Scholarly and well-researched comprehensive look at the ancient Maya
Helpful Votes: 19 out of 19 total.
Review Date: 2007-02-25
Review Date: 2007-02-25
_The Ancient Maya_ by Heather McKillop is a comprehensive and thoroughly researched overview of this Central American civilization, complete with maps, diagrams, photographs, and many pages of references.
Organized like a textbook (and I understand it is used as such in some college courses), it is divided into eleven chapters. The first chapter is a general introduction, the author noting some of the evolution in scholarly understanding of the Maya, due to a huge growth in the amount of fieldwork and critical breakthroughs in decipherment of Mayan hieroglyphics, particularly thanks to the efforts of such scholars as Yuri Knorozov (who pointed out that the hieroglyphs were phonetic and not logographs or based on picture writing) and Tatiana Proskouriakoff (who discovered that hieroglyphs on carved stone monuments or stelae recorded historical information and the exploits of Classic Maya royalty, not priestly writings on astronomy and mathematics). McKillop introduced three competing theories that attempted to explain the collapse of the classic Maya civilization in the ninth century, something that she would revisit several times (briefly, they were ecological disaster resulting form overpopulation and overuse of the land, escalating endemic warfare between the various Maya city-states, and catastrophic environmental change brought about by climatic shifts).
Chapter two looked at where the ancient Maya civilization existed, dividing the Maya area into three regions; the northern Maya lowlands (the Yucatan peninsula), the southern Maya lowlands (Belize, the Peten area of Guatemala, the Chiapas area of Mexico, and part of Honduras), and the southern Maya highlands (southern Guatemala).
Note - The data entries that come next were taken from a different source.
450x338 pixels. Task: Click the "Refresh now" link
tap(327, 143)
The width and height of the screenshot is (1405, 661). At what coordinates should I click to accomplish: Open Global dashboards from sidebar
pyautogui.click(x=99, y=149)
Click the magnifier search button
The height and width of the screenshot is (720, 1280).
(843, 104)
She noted the rock types used by the ancient Maya - chert (which she said is erroneously referred to as flint), limestone, obsidian, basalt - and their sources and issues in studying existing plant and animal communities in the region (ramon trees, which produce an edible nut, are prolific around Maya ruin sites but were not a major component of the Classic Maya diet; these trees love the lime-rich soil found around deteriorating limestone buildings).
Chapter three looked at the history of the archaeology of the Maya. She noted how far study has advanced, from destructive digging ("Gann holes" are still found in the center of some stone mounds, the legacy of enthusiastic explorer Thomas Gann) and forgeries (the famous crystal skull found in 1927) to sophisticated modern techniques (including studies of debitage - flakes left over from making stone tools - and obsidian hydration, which can pinpoint the source of obsidian used for tools and help trace Maya trade routes).
Chapter four is on the origins, growth, and decline of Maya civilization. An important chapter, she provided a good definition of the Classic period (approximately A.D. 300 to 900, when Maya kings and queens had stone monuments erected with historical information and dates in the Maya long count and the peak of the civilization in terms of population, architecture, and the arts). She provided an overview of the great importance in studying Maya pottery, an overview of Maya architecture, and a discussion of Postclassic Maya civilization.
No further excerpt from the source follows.